- _DATASET EXTRACT_:

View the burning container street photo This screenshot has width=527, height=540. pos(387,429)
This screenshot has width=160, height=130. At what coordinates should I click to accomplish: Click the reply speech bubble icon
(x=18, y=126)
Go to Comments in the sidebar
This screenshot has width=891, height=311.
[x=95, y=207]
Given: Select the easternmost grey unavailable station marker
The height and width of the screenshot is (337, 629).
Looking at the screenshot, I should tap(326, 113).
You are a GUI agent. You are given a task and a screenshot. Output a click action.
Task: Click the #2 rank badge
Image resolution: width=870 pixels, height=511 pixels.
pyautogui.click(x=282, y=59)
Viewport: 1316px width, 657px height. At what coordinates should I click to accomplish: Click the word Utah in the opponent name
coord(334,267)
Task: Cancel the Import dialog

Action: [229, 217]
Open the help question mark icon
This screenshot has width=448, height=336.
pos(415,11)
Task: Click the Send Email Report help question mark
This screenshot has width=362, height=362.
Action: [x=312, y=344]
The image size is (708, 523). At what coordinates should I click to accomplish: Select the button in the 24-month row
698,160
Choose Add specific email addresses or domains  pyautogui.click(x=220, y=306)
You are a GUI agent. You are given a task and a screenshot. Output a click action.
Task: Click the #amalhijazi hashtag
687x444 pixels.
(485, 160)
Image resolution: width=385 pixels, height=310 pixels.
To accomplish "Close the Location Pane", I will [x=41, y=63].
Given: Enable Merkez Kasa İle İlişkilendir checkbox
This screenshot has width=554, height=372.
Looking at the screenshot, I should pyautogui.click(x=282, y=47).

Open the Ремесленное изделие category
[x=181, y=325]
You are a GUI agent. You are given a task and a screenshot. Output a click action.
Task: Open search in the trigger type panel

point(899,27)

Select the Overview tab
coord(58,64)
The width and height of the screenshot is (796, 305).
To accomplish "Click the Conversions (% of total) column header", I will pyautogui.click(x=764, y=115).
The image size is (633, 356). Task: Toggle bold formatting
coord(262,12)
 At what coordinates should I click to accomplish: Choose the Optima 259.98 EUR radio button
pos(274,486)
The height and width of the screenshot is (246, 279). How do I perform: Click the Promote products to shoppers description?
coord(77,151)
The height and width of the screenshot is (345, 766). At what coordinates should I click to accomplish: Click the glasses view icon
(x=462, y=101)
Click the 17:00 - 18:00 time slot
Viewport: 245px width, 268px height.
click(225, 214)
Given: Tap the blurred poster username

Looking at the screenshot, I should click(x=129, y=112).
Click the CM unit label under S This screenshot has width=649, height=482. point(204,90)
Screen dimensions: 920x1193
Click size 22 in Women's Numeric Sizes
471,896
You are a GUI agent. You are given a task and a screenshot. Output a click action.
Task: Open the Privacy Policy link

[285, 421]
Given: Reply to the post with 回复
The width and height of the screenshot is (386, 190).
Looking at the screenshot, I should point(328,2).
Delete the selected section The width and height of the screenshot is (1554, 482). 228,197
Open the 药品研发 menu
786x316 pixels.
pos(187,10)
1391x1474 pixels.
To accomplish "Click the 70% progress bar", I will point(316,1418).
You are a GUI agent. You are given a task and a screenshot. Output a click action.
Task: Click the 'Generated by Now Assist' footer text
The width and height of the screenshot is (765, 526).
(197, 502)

- _THE TASK_:
Copy out every line of the records that the string "question" appears in.

- _YOUR SOLUTION_:
Open the help question mark icon
Task: Click the Send Email Report help question mark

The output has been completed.